The same goes for running. Running fast is hard, of course, but it also feels amazing. I crave those runs where the speed comes effortlessly. When my feet seem to be floating on air and I keep pushing forward…faster and faster. Those runs when I feel like I’m flying — those are the runs I live for.

But I’m also growing to appreciate the slow days. The easy jogs that allow me to truly take in the beauty around me. I sometimes take it for granted that I live in such a beautiful place. The runs are hard and hilly, but the views are astounding. I’d miss out if I my only goal was to run as fast as humanly possible every time I’m out.

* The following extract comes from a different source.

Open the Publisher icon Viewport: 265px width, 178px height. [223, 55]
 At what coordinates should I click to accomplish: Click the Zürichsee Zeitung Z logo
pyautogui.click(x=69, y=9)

This is a lesson that I’ve learned time and time again. From my early days on the cross country and track teams in high school to all the runners I’ve met at races around the country to the friends I’ve made as a result of this blog. In my experience, most runners are genuinely wonderful people. It’s one of the truly awesome things about this sport.

MCM_group after

Skiers – well, they’re a completely different story. (Mind you, I say this as a skier myself.) Shared gondola rides up the slopes are filled with conversations about how great/expensive a person’s gear is, or their winter homes and extravagant ski vacations. Being a somewhat poor 20-something with no vacation home, living in a rental house, skiing with a discount pass on cheap rental gear — I don’t exactly have much to add to the conversation.

Don’t get me wrong, runners love their gear. But conversations revolve more around the function of that gear rather than the price. And most times, there’s a sense of community among runners — we talk about goals, training techniques, great races we’ve done, why we love running so very much.

Runners constantly strive to improve. To better themselves. {sometimes it seems as though} Skiers just strive to get the best stuff.

So I may love skiing. It may get me through the winter as a fun cross training activity I can share with my husband. But I’m a runner at heart. And that’s the way I like it.